The question now is, as the event nears almost two decades, what is legacy of the Nike Hoop Summit for Africa-born players?
It has been a major opportunity I would say.
First, these young players are exposed to a worldwide audience eager to see the next NBA star evolve.
Second, matching up against prospect basketball stars is a chance that few might experience in their lifetime.
And third, most players take this international experience to their national teams, no matter how well they do in the showpiece game.
The event does not change players' lives overnight but it does encourage them to move up the basketball ladder.
Since the beginning of the Nike Hoop Summit, 15 Africa-born players have appeared in the game, and six have made it to the NBA.
However, very few have played more than three NBA seasons as they end up taking their professional careers elsewhere.
On the other hand, both Germany's Dirk Nowitzki (1998) and France's Tony Parker (2000) who represented the world team have become NBA stars.
Let me share with you how some Africans did in past Nike Hoop Summit games.
Angola's Rui Guimaraes was the first African player to feature in the game in 1995.
The world team lost 86-77; Guimaraes spent five minutes on floor, and he had a chance to square off against Kevin Garnett (Boston Celtics), Antawn Jamison (LA Lakers) and 2004 Olympics bronze medallist Stephon Marbury.
Two months later, Guimaraes was selected to represent his country at the FIBA World Championship for Junior Men held in Greece.
Ruben Boumtje-Boumtje is the only Cameroonian to have played in the Nike Hoop Summit.
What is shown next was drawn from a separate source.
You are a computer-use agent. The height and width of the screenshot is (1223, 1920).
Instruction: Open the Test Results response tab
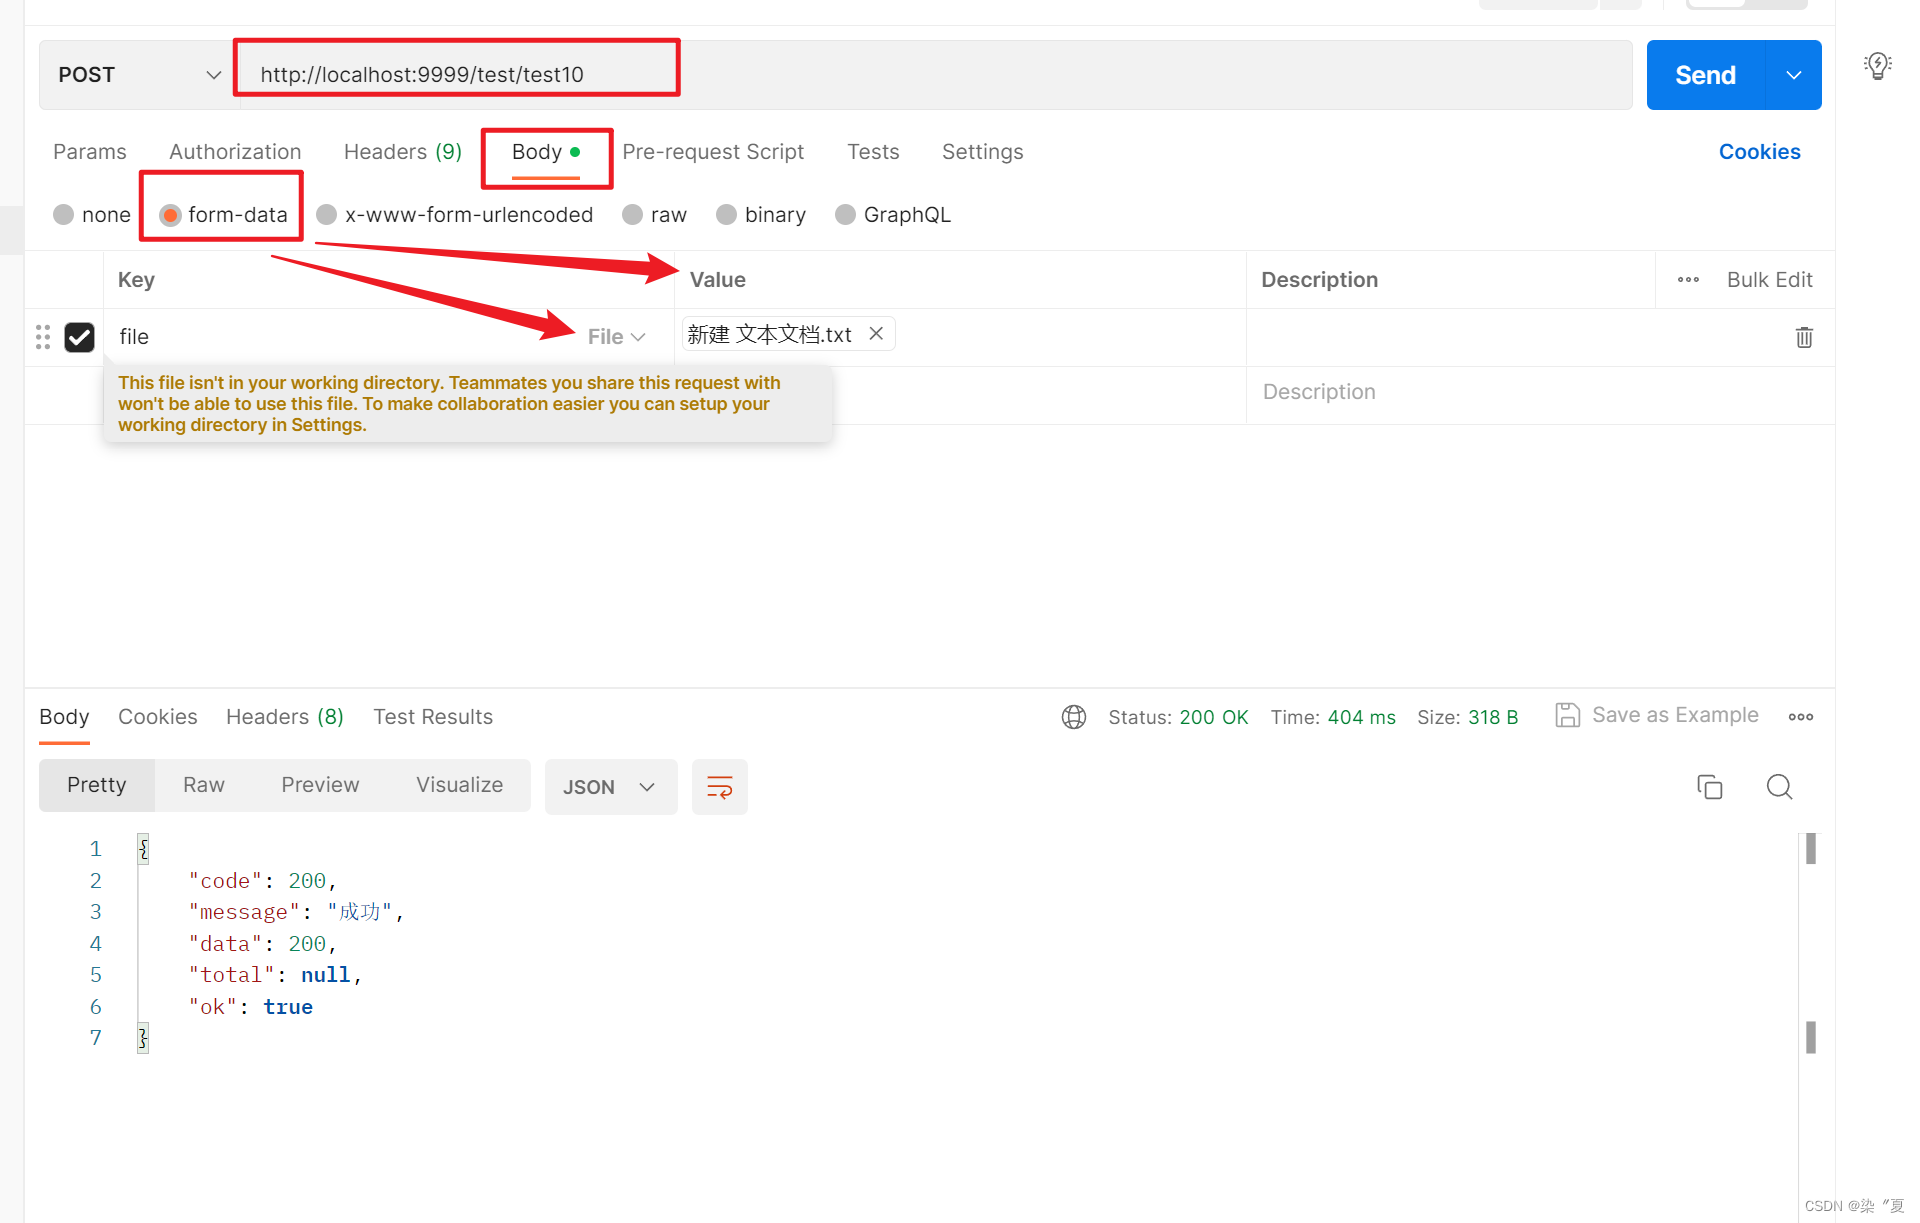pos(432,717)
He had 6 points and 3 rebounds in 19 minutes of play during the 1997 edition of the game, which the world team lost 97-90. He went on to enter the NBA draft four years later, selected with the 49th pick by the Portland Trail Blazers.
After three NBA seasons, Boumtje-Boumtje moved to Europe.
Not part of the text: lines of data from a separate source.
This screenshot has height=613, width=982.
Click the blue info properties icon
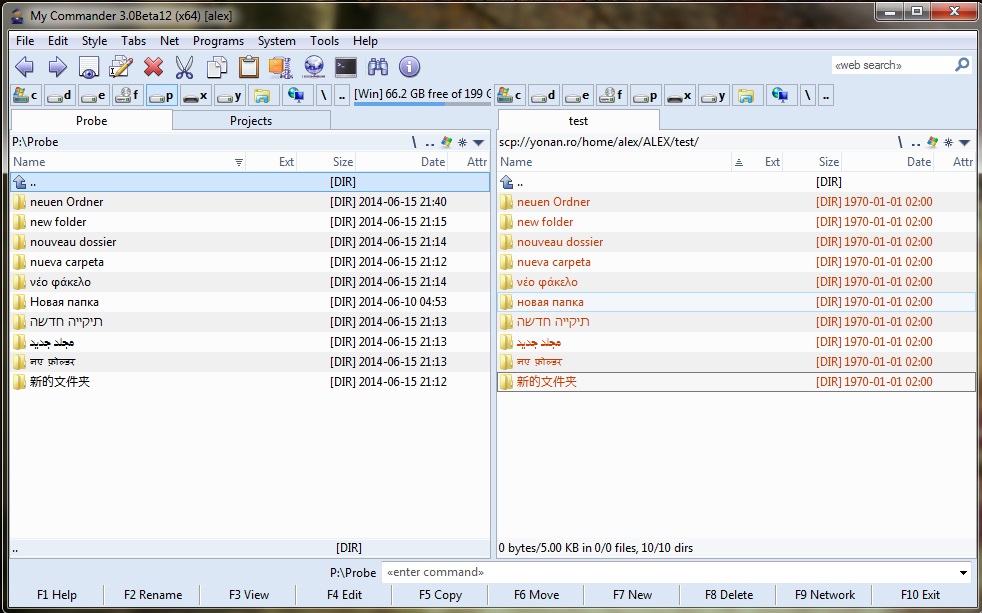(x=409, y=67)
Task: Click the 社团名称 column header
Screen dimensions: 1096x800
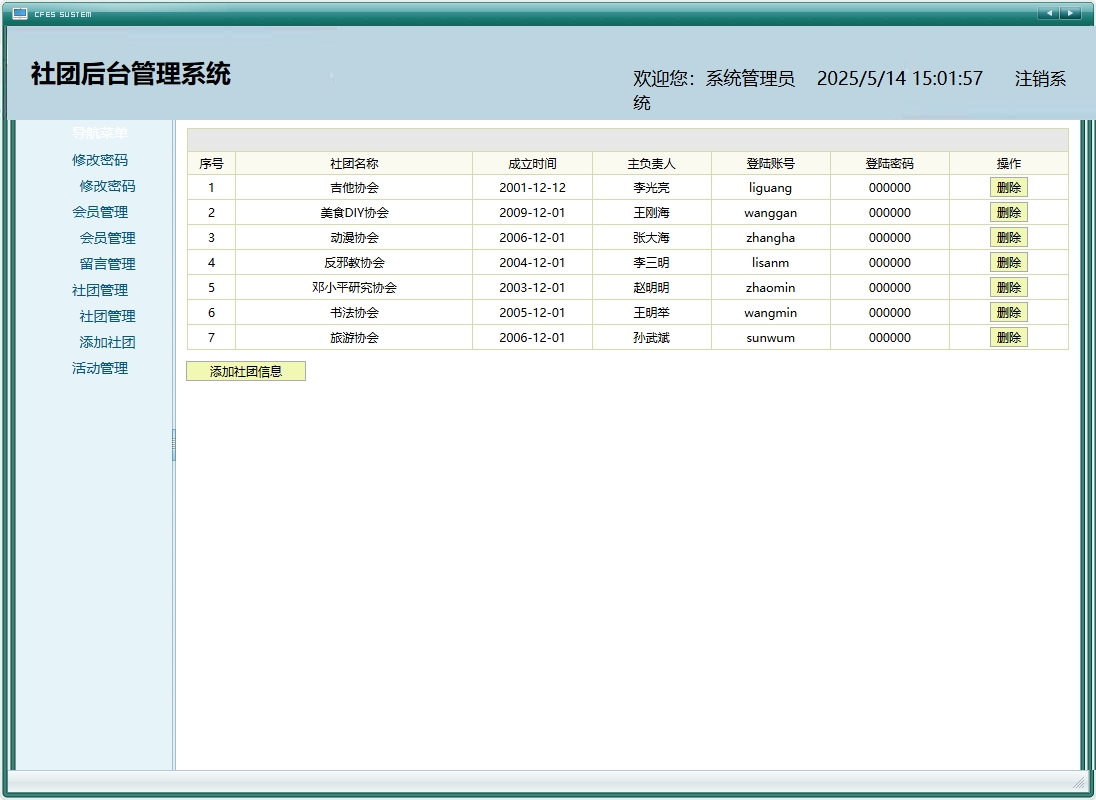Action: [x=356, y=162]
He last represented Cameroon at the 2009 Afrobasket and retired in 2011 due to health issues at age 33.
Nigeria's 2012 Olympian
Olumide Oyedeji played in the Hoop Summit in 1999 and 2000 and was picked in the second round of the 2000 NBA draft by the Seattle Supersonics.
He played three NBA seasons for Seattle and the Orlando Magic.
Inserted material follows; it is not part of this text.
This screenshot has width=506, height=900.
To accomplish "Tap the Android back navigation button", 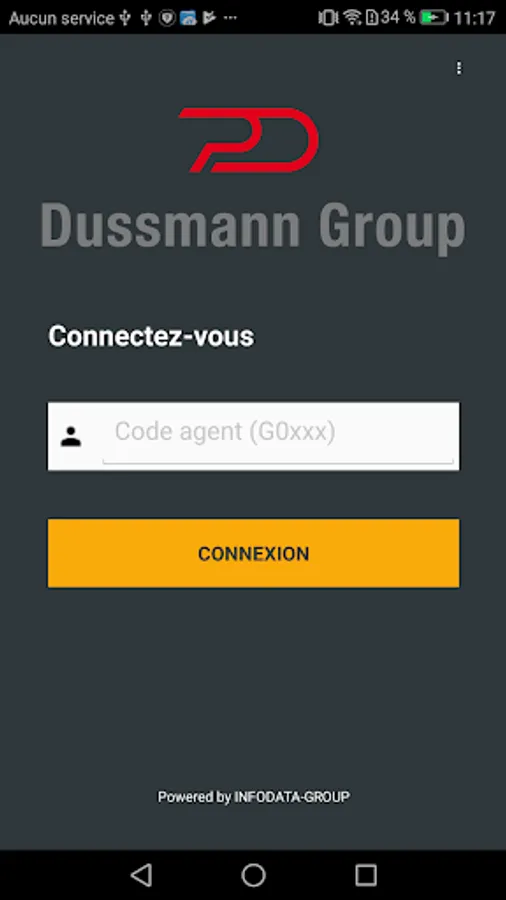I will 141,875.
London Olympian Mohammed Hadidane of Tunisia and Central African Republic's Michael Mokongo (2005) played alongside Lithuania's Martynas Pocius and squared-off against current Milwaukee Bucks guard Monta Ellis, Indiana Pacers big man Tyler Hansbrough, Golden State Warriors swingman Brandon Rush, Washington Wizards veteran Martell Webster and Lou Williams of the Atlanta Hawks.
Other African players to have featured in the Nike Hoop Summit included Senegal's Souleymane Camara (1998), Abdou Diame (2000), Mouhamed Saer Sene (2006) and Mamadou Samb (2009); Nigeria's Churchill Odia (2004), Uche Echefu (2005), Solomon Alabi (2007 and selected in the 2010 NBA Draft) and Emmanuel Negedu (2008).
Patson Siame of Zambia featured in the game in last year's game.
Republic of Congo's Serge Ibaka (2008) and Democratic Republic of Congo's Bismack Biyombo (2011) have been the most recent African players to join NBA teams after showing off their skills at the game.
Both players are currently on the right path for successful and long-term NBA careers, which means a new reality.
Although not a single Africa-born was selected for this year's Nike Hoops Summit, African fans can root for Germany's Dennis Schröder and France's Mouhammadou Jaiteh who have close family connections to Africa.
What is your view of the Nike Hoop Summit for African-born players?
FIBA's columnists write on a wide range of topics relating to basketball that are of interest to them. The opinions they express are their own and in no way reflect those of FIBA.
FIBA takes no responsibility and gives no guarantees, warranties or representations, implied or otherwise, for the content or accuracy of the content and opinion expressed in the above article.
Editor's note: Joel Embiid of Cameroon was added to the World Team roster after this column was published.